Wok ’n’ roll
Before eating at Wok Chinese Cuisine recently, it had been a while since I’d set foot in a Chinese restaurant. Over the years, I’ve lived in Washington, D.C., New York, Chicago, and San Francisco — all places where it’s easy to find first-rate Chinese food. Here in New Mexico, distracted by green and red chile, this beloved culinary tradition has sort of slipped my mind, so it was fun to go to Wok and revisit old favorites like hot-and-sour soup, fried wontons, and what their menu calls General Tao’s chicken.
Wok sits next door to Dr. Field Goods Kitchen, in the shopping center just west of Jackalope on Cerrillos Road. Walk through the door and you’re hit with that familiar aroma — a combination of steamy rice, stir-fried seafood, and sticky- sweet sauces — permeating a relatively small interior that feels compact and warm on a winter day. The space is arranged in a split level: tables and chairs on the lower floor, tables and booths above that. The padded booths are a little tight, and if you’re a long-legged person, you’re likely to feel cramped.

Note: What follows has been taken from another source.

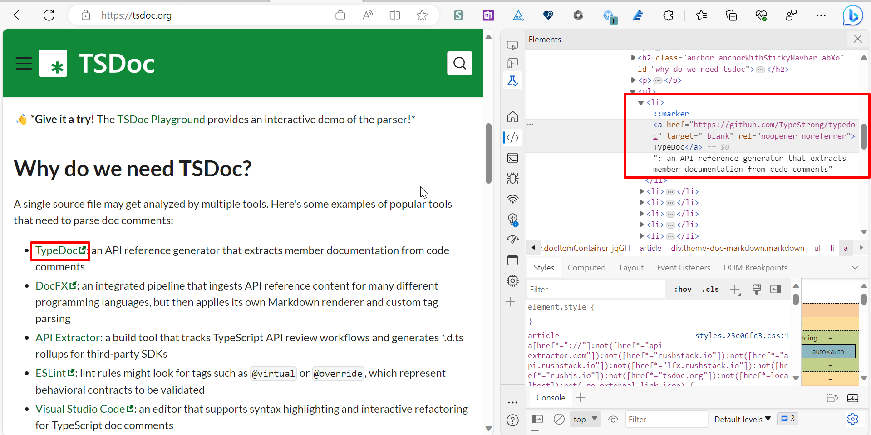Toggle element pseudo-class states via :hov
The width and height of the screenshot is (871, 435).
coord(683,289)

Wok obviously has a loyal fan base: witness the wall of happy-customer photos. Both times we visited, for a weekday lunch and a weekend dinner, the place was humming, with drinks and food coming and going in the hands of servers who were really being kept on the run. The menu here is huge, running to 126 numbered items under categories that seem slightly random: Wok Special, Soup, Appetizer, Sizzling Platter, Poultry, Seafood, Vegetable/ Tofu, Lo Mein, Fried Rice, Egg Foo Young, and Lunch Special. (There are no desserts — just fortune cookies.) There are nightly specials, too, though the availability of those can be hit or miss. During our dinner visit, for example, Wok’s special board advertised roast duck. Our questions about it — was this a whole duck or duck slices? — seemed to puzzle our waitress, who dashed off to the kitchen and then returned to report that there wasn’t any duck after all.
For lunch, we started with hot tea and a beer — Wok serves a limited slate of big-brand wines and beers, including Kirin, Sapporo, Heineken, and Sutter Home — before settling on two lunch special combinations: soup, an egg roll, two pot stickers, and a main dish. (The prices for this special vary, depending on the main dish you select.) My hot-and-sour soup had a nice dark color, good chicken-broth flavor, tofu chunks, carrots, seaweed strips, more chicken skin than chicken, a gelatinous shine, and a too-mild level of spicy heat. Both the egg rolls and pot stickers were ordinary: a bit on the oily side, with cabbage serving as the dominant filling in both.
My dining companion ordered orange chicken, while I tried the General Tao’s. These dishes were quite similar, and neither really stood out. In both cases, chunks of chicken had been battered and fried to a tough consistency and then coated in a sweet, glistening goo. The orange chicken tasted almost candied. The General Tao’s was made with small hot red chiles, which added some welcome heat as a contrast to the sweet, and the chicken had been tossed with coarsely chopped onion and bell pepper.
During a dinner trip with three people, we started with several appetizers, which are sometimes the most interesting things on a menu. First up was an order of cheese wontons, which were very tasty and attractive, with each wonton skin pinched into a crown shape. There were six of them — a generous amount — and inside each was a good, tart blob of cream cheese, with the whole assembly fried to a nutty, delicate brown.
We also liked the scallion pancakes, thin pan-fried pieces of dough flecked with scallions. They were served with two sauces: a sweet orange sauce that shows up often alongside Wok dishes and a tangy combination of a soy-based sauce with pepper flakes that was a perfect accent. We also liked the vegetable tempura, which featured a very delicate batter on pieces of carrot, zucchini, onion, mushroom, and broccoli. Least popular of the four was the salt-and-pepper crispy calamari. It had a good fried-fish-style coating, but the squid was too thick and rubbery.
Wok obviously has a loyal fan base: witness the wall of happy-customer photos.
We also tried a dish called green jade shrimp and scallop — a generous medley of tender seafood, pea pods, bamboo shoots, water chestnuts, zucchini, carrot strips, and baby corn with the usual shiny glaze. Last up was one of that night’s specials: cumin lamb, which consisted of tenderized strips of lamb stir-fried with chiles, onion, bell pepper, and cilantro. The peppers made this dish so hot that we couldn’t eat it, which wasn’t indicated on the specials board. So if you order a special, ask about spiciness.
Overall? I’d go back, starting out with apps and a beer and experimenting with unfamiliar entrées. It’s just a matter of hitting the right combination.